Twisted Pictures is becoming the house of multiple sharp objects as the makers of the Saw series are closing a deal to take over the Texas Chainsaw Massacre franchise, putting the villains Leatherface and Jigsaw under one roof. The details are slim, but Leatherface could be returning in 3D. More soon. Read on for the rest of the story and tell us what you think below.

Sources said the producer/financier is in talks to partner in the films with Lionsgate, which has distributed all the pics in the highly profitable "Saw" series, including the Oct. 23 release of "Saw VI."

The plan is to contemporize the storyline for a 3D film that would be scripted by Stephen Susco ("The Grudge"). Carl Mazzocone, Mark Burg and Oren Koules will be the producers.

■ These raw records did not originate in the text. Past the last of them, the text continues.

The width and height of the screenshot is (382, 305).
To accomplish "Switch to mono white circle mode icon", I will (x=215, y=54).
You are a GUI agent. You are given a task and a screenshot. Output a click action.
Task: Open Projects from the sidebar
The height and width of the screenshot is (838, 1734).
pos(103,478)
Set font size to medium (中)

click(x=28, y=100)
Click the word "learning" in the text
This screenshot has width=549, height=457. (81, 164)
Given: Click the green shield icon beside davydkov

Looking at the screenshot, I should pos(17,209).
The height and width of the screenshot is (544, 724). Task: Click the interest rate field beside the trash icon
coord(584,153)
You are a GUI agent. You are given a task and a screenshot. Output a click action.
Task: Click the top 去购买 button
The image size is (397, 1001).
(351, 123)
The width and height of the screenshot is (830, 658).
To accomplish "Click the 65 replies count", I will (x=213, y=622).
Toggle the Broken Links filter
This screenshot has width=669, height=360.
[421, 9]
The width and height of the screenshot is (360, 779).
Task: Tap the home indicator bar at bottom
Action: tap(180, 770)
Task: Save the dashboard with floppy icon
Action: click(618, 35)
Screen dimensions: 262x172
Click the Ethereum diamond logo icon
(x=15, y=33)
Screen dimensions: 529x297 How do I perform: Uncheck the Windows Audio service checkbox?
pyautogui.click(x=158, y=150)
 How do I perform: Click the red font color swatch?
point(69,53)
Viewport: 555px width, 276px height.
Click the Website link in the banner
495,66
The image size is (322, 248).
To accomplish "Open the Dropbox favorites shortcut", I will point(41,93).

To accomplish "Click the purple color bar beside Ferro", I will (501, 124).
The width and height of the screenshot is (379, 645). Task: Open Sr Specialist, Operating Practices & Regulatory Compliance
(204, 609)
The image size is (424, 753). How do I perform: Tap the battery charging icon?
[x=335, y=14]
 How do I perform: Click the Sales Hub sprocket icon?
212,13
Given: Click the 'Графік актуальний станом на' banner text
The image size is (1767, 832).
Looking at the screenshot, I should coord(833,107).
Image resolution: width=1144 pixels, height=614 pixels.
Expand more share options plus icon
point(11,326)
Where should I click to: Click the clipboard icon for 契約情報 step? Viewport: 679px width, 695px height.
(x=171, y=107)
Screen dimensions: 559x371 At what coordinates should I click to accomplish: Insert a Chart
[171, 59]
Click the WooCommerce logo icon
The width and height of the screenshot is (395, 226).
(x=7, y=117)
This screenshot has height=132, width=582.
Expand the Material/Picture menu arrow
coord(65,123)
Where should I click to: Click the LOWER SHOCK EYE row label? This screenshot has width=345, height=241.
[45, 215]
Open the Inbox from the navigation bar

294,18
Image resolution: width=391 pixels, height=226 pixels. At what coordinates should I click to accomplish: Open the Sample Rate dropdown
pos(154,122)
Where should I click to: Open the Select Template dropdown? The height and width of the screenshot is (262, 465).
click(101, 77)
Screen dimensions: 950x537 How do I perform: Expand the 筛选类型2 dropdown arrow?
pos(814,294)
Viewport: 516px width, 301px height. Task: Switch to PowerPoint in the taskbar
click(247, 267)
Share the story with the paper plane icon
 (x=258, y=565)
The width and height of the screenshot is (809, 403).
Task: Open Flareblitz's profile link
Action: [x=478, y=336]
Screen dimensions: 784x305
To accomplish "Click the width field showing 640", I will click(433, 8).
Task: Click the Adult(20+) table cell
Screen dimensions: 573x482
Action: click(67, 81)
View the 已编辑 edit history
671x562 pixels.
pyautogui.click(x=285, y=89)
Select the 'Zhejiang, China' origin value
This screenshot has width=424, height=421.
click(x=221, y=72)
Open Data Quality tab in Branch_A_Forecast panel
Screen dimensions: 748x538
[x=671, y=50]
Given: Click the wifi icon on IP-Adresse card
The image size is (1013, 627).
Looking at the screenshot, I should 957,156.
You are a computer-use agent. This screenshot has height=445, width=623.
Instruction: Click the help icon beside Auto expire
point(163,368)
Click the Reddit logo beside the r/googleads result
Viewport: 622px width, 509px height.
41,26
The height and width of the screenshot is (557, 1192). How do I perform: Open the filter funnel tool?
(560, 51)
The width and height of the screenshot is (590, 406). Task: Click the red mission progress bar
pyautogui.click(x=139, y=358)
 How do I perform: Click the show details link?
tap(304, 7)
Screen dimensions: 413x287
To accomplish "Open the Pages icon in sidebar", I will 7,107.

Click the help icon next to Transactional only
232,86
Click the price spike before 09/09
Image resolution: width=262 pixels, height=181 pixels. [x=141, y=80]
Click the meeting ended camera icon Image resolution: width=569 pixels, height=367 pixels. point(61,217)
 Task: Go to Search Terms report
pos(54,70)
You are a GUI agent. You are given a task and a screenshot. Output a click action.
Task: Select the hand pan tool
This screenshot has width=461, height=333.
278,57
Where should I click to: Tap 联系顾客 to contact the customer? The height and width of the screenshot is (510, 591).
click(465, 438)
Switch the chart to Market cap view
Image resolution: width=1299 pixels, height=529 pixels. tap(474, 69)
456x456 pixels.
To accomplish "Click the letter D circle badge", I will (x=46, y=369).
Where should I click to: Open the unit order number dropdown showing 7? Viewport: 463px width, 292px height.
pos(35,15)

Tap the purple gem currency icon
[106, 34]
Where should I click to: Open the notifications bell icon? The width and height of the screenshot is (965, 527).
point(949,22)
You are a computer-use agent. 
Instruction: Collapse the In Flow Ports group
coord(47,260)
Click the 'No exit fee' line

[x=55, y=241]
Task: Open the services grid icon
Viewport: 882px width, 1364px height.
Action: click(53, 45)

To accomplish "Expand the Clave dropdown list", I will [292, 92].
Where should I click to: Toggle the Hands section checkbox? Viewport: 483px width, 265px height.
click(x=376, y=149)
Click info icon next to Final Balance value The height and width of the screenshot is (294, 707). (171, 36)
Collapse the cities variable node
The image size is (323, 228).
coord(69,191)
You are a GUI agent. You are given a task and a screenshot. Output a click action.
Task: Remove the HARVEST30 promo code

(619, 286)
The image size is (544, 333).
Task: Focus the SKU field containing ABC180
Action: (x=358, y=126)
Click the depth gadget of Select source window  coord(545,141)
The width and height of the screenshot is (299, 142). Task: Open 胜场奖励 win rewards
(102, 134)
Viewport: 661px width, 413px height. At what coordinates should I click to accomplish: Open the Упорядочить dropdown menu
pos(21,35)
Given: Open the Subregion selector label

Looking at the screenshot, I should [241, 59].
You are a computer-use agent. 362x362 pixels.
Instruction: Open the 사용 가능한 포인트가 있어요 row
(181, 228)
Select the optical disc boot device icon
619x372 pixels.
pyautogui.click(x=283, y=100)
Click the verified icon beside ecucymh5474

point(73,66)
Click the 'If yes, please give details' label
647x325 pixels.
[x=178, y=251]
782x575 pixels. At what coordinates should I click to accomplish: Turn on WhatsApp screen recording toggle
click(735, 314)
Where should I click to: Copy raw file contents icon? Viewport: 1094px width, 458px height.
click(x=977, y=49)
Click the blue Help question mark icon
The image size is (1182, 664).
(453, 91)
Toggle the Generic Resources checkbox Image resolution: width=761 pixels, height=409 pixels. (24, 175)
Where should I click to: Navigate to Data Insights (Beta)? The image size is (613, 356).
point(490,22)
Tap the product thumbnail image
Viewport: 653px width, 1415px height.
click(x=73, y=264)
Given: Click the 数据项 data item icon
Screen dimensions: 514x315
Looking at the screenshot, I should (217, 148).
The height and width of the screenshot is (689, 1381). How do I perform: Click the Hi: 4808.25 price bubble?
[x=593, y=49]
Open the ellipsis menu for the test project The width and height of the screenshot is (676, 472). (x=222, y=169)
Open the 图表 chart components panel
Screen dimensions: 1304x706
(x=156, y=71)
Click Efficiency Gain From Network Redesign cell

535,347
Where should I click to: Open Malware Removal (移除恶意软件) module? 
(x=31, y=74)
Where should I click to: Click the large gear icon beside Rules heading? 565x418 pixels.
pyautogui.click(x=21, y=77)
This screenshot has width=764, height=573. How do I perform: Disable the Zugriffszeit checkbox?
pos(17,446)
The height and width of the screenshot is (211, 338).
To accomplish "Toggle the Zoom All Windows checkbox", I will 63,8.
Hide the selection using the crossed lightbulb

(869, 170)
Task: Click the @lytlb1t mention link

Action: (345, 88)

The series had been launched at New Line with a remake and a prequel produced by Platinum Dunes, the genre company run by Michael Bay, Brad Fuller and Andrew Form.

Deals had been made on a per-pic basis with "Chainsaw" rights-holders Bob Kuhn and Kim Henkel, the latter of whom wrote the original 1974 pic with director Tobe Hooper. Talks fell apart with Platinum Dunes. The Twisted Pictures deal is for multiple films, sources said.

The franchise is bloody big business: The 2003 remake cost $9.5 million and grossed $110 million worldwide. The 2006 prequel didn't do as well but still grossed $55 million on a $13 million budget.

The Platinum Dunes team, which just made a first-look deal at Paramount, still is aligned with a pair of iconic psycho murderers: After reintroducing Jason Voorhees in 2009's "Friday the 13th," they are relaunching Freddy Krueger (played by Jackie Earle Haley) in a new "A Nightmare on Elm Street."